Data to process section start

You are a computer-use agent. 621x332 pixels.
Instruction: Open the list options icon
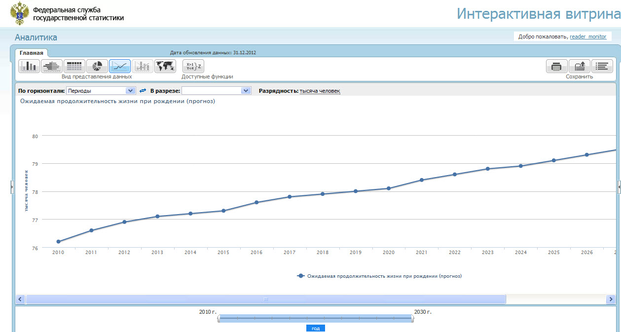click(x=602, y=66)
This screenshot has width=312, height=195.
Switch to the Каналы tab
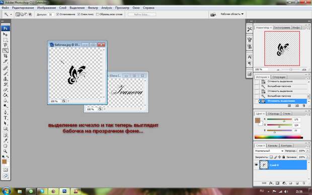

Data to process section end

*Problem details:* Write every record out again exactly; no pictures belong in the copy.

*Answer to the exercise:*
You are a computer-use agent. 621x332 pixels.
Instruction: Open the list options icon
click(x=602, y=66)
This screenshot has width=312, height=195.
Switch to the Каналы tab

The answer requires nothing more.